RECORDS FOR THE EXERCISE
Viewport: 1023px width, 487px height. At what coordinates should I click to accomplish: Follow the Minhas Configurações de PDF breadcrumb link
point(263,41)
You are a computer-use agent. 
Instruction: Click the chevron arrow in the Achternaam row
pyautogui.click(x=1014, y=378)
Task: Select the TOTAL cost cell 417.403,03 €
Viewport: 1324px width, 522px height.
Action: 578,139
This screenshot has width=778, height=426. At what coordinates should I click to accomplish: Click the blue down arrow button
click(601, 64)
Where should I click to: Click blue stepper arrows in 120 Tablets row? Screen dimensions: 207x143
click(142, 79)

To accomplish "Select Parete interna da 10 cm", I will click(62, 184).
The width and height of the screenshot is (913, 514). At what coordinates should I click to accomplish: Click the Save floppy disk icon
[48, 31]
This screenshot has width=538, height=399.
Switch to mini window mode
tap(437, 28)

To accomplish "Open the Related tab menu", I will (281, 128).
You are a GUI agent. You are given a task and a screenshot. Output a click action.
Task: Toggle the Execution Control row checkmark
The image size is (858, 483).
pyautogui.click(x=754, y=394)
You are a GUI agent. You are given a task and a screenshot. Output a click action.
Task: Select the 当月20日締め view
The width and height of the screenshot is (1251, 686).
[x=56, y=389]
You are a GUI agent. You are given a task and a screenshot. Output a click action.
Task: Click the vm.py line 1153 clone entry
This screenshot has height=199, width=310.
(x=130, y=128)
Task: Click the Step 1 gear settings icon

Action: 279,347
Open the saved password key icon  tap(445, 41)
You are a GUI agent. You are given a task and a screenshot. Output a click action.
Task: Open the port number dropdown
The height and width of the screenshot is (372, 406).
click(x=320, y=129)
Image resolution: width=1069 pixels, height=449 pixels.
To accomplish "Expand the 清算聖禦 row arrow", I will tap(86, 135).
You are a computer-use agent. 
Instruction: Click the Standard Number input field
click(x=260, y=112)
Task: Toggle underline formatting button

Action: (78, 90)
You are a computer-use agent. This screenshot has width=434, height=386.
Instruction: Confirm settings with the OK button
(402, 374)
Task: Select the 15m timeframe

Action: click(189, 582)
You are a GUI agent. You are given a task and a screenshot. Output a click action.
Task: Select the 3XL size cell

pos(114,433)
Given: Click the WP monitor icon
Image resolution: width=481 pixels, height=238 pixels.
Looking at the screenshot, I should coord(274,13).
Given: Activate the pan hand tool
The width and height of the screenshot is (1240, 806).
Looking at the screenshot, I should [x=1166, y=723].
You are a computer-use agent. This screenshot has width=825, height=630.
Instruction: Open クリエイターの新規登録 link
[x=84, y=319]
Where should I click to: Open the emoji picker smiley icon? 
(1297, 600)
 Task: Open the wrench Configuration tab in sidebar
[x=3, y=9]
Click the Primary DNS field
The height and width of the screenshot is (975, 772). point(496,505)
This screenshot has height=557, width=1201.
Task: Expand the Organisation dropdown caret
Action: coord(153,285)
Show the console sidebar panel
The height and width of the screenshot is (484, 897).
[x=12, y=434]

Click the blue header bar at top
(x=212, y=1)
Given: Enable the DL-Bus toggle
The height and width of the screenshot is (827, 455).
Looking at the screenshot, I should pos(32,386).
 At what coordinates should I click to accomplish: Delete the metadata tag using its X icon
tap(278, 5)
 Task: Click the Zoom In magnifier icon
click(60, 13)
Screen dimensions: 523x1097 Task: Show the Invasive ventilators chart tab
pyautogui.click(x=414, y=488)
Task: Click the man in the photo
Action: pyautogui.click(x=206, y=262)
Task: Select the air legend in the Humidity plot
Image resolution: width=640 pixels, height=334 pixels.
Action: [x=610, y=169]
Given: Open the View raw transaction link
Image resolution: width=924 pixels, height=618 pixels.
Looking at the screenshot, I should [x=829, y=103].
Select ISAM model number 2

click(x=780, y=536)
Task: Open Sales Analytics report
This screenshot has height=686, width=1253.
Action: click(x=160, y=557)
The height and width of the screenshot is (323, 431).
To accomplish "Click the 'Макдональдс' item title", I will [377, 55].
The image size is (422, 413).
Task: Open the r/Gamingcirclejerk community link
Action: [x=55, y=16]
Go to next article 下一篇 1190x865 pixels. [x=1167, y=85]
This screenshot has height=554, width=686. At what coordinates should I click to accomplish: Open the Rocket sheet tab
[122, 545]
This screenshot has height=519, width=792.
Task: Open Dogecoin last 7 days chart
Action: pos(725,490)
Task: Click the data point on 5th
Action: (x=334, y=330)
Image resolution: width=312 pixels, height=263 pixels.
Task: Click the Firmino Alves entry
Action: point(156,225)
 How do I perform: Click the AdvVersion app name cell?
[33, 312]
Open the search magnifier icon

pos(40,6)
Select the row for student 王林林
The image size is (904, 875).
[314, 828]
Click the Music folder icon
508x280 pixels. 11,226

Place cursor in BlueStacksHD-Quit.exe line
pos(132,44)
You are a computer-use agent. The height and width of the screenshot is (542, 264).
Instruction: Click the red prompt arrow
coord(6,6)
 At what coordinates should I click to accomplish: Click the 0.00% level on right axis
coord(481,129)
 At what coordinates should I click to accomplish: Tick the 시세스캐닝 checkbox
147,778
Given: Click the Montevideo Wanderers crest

YOUR TASK
All lines from the one containing "How do I perform: Click" through the end of the records, both ends included, are to be quoted exactly; please add nothing else.

ANSWER BOX
 How do I perform: Click the AdvVersion app name cell?
[33, 312]
Open the search magnifier icon

pos(40,6)
Select the row for student 王林林
The image size is (904, 875).
[314, 828]
Click the Music folder icon
508x280 pixels. 11,226

Place cursor in BlueStacksHD-Quit.exe line
pos(132,44)
You are a computer-use agent. The height and width of the screenshot is (542, 264).
Instruction: Click the red prompt arrow
coord(6,6)
 At what coordinates should I click to accomplish: Click the 0.00% level on right axis
coord(481,129)
 At what coordinates should I click to accomplish: Tick the 시세스캐닝 checkbox
147,778
Given: Click the Montevideo Wanderers crest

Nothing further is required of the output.